▸ EXERCISE REQUIREMENTS
Which lines in the data below contain the string "link"? Gather every such line and copy it out in full, treating uppercase and lowercase as different.

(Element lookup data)
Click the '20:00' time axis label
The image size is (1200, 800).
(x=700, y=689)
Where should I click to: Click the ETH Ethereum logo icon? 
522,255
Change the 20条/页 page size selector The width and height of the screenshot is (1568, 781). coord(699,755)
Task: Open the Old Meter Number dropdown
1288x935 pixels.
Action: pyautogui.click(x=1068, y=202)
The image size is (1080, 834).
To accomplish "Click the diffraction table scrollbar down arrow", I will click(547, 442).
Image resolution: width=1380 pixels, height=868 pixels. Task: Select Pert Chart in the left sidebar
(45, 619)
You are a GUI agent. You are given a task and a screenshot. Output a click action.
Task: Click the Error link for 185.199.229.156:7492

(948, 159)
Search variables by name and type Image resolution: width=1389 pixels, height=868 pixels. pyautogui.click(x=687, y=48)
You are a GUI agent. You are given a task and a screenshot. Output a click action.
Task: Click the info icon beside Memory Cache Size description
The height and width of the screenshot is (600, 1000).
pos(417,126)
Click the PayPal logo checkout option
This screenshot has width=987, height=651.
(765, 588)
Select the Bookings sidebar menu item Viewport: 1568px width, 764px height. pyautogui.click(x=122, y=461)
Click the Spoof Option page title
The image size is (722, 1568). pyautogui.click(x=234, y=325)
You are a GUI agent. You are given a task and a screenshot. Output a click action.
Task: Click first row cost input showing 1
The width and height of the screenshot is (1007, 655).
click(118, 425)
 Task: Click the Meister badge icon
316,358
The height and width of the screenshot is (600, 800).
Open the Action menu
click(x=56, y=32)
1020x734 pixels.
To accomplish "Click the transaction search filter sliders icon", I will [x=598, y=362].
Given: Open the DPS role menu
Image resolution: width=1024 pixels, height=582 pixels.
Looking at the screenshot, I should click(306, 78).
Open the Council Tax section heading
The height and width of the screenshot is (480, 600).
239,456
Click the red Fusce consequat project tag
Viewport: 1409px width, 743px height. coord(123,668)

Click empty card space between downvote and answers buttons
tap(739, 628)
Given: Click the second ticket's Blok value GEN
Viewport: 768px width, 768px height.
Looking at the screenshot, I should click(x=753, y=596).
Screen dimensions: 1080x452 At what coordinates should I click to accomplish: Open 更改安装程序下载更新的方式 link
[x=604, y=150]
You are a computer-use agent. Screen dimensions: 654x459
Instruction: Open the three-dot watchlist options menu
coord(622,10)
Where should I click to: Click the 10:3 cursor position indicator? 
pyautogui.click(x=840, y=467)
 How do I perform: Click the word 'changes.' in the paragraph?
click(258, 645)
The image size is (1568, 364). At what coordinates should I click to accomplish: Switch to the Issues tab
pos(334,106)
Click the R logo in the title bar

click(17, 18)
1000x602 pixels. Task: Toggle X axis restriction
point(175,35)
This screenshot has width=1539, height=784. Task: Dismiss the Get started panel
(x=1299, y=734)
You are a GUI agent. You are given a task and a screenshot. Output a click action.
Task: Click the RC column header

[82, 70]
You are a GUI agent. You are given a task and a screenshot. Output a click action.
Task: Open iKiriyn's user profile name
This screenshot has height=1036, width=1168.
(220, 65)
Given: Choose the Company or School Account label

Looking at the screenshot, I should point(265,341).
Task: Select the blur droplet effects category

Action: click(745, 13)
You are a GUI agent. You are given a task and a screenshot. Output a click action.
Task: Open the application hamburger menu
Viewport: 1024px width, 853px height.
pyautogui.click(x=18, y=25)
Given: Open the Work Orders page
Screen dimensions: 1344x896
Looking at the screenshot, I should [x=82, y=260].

▸ ANSWER FOR THIS EXERCISE
Task: Click the Error link for 185.199.229.156:7492
Screen dimensions: 1080x452 At what coordinates should I click to accomplish: Open 更改安装程序下载更新的方式 link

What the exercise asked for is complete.